BUTTERNUT AND APPLE HARVEST SOUP RECIPE | ALLRECIPES



Butternut and Apple Harvest Soup Recipe | Allrecipes image

My friend Diana generously shared her wonderful Fall themed soup recipe. The medley of Autumn vegetables combine to make a wonderfully warm and comforting soup.
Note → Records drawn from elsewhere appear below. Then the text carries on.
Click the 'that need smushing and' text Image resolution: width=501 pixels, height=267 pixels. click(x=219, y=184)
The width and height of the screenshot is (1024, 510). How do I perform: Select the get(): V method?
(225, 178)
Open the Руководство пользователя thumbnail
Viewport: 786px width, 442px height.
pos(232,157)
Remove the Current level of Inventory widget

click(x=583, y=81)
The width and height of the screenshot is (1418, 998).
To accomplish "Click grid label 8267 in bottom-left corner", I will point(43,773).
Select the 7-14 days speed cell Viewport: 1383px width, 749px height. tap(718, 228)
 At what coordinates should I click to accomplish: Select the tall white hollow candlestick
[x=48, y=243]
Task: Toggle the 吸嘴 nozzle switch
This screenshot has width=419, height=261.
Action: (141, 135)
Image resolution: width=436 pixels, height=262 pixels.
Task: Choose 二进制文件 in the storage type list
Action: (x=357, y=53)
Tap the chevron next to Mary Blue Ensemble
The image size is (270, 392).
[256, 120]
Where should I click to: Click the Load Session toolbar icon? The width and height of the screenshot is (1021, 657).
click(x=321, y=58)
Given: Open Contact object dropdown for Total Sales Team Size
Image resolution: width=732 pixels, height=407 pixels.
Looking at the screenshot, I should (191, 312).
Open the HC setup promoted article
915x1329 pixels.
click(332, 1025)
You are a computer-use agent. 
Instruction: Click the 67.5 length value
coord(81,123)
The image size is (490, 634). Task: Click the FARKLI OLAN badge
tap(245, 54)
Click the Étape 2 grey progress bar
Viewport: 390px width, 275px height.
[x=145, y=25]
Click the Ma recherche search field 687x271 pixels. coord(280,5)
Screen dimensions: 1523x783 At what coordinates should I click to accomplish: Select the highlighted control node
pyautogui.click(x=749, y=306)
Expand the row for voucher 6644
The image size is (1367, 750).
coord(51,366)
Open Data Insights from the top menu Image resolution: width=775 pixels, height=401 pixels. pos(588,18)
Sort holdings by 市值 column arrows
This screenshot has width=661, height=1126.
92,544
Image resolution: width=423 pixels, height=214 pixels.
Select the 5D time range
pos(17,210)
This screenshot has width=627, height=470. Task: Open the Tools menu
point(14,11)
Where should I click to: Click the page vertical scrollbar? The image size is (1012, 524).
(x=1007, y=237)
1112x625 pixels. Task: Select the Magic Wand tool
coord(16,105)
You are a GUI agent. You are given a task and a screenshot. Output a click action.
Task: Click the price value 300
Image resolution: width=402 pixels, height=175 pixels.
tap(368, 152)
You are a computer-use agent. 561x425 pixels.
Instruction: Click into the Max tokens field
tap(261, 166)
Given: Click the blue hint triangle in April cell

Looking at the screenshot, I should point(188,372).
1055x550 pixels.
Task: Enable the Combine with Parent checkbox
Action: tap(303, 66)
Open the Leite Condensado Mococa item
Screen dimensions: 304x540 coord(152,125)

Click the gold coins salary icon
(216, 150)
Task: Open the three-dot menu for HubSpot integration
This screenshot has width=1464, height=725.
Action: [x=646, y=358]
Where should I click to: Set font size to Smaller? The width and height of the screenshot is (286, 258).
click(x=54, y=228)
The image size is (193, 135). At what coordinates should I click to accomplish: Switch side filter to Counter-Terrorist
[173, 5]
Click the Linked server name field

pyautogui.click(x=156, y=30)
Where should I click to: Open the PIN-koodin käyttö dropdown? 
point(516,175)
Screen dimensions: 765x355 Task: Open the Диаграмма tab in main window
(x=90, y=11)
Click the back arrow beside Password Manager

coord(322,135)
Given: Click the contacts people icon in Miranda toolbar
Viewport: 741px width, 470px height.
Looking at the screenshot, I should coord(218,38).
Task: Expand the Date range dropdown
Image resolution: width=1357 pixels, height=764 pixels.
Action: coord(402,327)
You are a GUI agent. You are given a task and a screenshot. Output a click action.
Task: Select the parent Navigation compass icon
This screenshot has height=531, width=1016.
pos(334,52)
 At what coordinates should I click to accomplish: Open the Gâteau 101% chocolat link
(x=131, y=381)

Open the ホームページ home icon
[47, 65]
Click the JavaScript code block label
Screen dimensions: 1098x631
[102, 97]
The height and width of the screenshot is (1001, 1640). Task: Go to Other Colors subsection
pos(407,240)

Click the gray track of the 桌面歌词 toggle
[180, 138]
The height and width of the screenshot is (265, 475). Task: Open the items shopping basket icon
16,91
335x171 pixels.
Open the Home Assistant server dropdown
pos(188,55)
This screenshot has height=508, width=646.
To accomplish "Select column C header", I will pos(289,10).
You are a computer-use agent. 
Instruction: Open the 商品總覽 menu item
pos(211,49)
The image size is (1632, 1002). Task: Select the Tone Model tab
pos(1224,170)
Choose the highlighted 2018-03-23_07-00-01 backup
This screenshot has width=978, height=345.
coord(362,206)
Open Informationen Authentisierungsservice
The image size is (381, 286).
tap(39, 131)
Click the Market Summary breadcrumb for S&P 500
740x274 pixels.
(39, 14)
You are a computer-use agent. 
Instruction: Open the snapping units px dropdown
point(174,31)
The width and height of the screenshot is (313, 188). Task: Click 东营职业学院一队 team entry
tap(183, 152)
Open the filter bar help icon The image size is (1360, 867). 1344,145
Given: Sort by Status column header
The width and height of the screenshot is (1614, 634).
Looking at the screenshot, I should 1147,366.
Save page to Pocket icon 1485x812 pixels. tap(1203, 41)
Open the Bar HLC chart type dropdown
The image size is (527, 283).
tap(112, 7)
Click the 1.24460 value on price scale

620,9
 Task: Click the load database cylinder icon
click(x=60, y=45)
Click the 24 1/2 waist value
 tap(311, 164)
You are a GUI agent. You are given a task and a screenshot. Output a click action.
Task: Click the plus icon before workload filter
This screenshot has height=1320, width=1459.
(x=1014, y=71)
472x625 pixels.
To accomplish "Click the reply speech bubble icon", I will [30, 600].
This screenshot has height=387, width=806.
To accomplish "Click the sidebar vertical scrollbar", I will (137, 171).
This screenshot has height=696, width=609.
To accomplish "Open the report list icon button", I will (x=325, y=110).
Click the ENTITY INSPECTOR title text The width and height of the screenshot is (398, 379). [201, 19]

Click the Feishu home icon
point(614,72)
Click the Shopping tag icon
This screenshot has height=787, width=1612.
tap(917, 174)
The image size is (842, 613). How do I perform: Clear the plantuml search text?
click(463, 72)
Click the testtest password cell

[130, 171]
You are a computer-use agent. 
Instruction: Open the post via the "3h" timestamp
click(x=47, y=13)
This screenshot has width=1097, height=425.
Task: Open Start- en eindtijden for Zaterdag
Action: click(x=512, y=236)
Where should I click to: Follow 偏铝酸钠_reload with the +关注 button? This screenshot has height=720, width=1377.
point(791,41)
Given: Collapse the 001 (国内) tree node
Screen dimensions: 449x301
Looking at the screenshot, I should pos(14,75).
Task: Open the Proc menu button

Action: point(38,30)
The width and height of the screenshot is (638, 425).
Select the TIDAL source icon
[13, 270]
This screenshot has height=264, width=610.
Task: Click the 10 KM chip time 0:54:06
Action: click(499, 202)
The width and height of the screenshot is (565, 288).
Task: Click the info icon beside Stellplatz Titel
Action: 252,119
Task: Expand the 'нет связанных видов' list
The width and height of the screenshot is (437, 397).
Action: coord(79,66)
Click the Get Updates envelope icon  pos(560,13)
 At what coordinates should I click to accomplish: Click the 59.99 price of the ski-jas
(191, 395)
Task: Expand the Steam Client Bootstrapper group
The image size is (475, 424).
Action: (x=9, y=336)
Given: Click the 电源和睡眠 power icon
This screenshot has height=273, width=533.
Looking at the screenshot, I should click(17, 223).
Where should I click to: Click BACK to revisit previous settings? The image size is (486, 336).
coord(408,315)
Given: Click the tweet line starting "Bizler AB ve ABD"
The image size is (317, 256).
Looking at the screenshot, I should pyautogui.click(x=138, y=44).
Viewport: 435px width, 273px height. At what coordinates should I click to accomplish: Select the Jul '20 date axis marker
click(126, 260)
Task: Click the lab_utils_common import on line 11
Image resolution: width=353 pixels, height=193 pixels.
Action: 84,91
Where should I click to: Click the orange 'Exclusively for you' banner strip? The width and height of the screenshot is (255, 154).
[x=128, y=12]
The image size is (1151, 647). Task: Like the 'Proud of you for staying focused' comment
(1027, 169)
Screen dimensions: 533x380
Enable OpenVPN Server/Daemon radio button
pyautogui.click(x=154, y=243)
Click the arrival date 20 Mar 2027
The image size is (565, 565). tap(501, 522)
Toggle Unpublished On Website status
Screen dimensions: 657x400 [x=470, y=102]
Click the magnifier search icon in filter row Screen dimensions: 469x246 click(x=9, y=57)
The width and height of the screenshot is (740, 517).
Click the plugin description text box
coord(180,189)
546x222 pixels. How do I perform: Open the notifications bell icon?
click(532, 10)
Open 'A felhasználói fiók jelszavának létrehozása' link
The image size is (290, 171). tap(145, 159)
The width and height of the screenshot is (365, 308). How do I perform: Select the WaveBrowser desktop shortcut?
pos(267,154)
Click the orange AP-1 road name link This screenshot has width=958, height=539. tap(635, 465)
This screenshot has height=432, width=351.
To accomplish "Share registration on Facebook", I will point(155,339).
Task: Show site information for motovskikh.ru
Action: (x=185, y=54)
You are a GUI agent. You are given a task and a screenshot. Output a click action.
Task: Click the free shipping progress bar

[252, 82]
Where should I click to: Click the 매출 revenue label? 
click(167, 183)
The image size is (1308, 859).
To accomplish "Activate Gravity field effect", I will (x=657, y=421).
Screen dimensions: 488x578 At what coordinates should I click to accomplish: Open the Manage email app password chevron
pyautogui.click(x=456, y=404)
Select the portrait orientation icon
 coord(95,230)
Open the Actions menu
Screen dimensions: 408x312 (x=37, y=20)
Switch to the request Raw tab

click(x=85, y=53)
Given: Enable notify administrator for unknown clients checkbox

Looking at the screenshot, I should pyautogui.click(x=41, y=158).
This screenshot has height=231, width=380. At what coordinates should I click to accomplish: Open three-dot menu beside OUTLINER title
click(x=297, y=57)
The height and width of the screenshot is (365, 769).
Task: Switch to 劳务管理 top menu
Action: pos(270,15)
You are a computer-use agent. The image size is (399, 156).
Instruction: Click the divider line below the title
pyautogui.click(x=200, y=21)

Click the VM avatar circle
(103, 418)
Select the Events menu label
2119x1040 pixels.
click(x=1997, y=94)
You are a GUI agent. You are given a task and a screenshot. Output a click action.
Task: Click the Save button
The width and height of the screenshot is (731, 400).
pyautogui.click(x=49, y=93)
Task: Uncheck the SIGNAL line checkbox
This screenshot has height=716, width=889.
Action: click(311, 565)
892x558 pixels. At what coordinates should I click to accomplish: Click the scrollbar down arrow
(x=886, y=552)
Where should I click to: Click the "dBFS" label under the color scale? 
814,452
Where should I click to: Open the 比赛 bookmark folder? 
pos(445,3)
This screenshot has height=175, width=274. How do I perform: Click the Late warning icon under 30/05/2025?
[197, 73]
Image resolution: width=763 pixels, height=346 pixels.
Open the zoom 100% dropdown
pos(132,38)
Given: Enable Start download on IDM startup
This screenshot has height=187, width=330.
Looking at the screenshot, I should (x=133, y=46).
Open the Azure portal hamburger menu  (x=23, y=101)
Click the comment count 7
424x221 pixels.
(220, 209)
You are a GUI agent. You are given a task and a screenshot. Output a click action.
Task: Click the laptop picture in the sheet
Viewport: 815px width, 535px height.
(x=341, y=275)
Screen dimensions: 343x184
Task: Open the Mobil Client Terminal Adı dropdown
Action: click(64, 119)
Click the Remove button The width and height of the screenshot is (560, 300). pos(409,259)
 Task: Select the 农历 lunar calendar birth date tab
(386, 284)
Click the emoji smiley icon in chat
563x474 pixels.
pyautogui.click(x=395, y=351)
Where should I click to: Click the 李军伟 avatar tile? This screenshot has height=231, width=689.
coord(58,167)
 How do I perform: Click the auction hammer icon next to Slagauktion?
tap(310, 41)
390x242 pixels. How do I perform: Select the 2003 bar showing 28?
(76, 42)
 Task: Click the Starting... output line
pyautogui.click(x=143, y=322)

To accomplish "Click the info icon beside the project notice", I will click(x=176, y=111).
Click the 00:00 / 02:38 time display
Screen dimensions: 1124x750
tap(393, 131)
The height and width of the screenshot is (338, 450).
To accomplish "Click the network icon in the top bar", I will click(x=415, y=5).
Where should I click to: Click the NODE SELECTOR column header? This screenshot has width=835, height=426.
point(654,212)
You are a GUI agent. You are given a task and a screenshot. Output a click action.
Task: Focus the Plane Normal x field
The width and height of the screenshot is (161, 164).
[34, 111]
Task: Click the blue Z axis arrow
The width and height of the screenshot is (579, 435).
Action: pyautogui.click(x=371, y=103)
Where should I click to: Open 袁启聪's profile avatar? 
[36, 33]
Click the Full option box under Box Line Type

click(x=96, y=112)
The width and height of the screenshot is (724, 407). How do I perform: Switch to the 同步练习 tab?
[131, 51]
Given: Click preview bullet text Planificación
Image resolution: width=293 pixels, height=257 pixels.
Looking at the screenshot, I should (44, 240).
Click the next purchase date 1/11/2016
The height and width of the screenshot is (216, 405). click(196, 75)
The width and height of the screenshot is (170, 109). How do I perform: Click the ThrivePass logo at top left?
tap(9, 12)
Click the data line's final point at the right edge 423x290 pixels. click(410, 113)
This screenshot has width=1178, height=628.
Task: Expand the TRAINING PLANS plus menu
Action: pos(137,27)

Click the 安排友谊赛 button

Pair this with crusty bread and a salad, and dinner is served!

Provided by cynjne

Categories     Butternut Squash Soup

Total Time 1 hours 5 minutes

Prep Time 30 minutes

Cook Time 35 minutes

Yield 4 servings

Number Of Ingredients 13

2 tablespoons butter
2 large leeks (white and pale green parts only), chopped
1 large onion, chopped
1 large potato, peeled and cubed
2 cups cubed butternut squash
1 cup diced carrots
1 Granny Smith apple, peeled, cored, and sliced 1/4-inch thick
1 quart chicken stock
¼ cup dry white wine
½ cup light cream
¼ teaspoon ground nutmeg
salt and pepper to taste
2 tablespoons chopped chives

Steps:

  • Melt butter in a large pot over medium heat. Stir in leeks and onions, and cook until the onion softens and turns translucent, about 5 minutes. Add potato, squash, carrots, apple, and chicken stock. Bring to a boil, then reduce heat to medium-low, cover, and simmer until the vegetables are soft, about 20 minutes.
  • Carefully puree the soup in batches in a blender, or use a stick blender to puree the soup right in the pot. Once the soup has been pureed, return it to the pot and stir in wine and cream. Season with nutmeg, salt, and pepper; simmer gently for 5 minutes. Ladle into bowls and garnish with chopped chives.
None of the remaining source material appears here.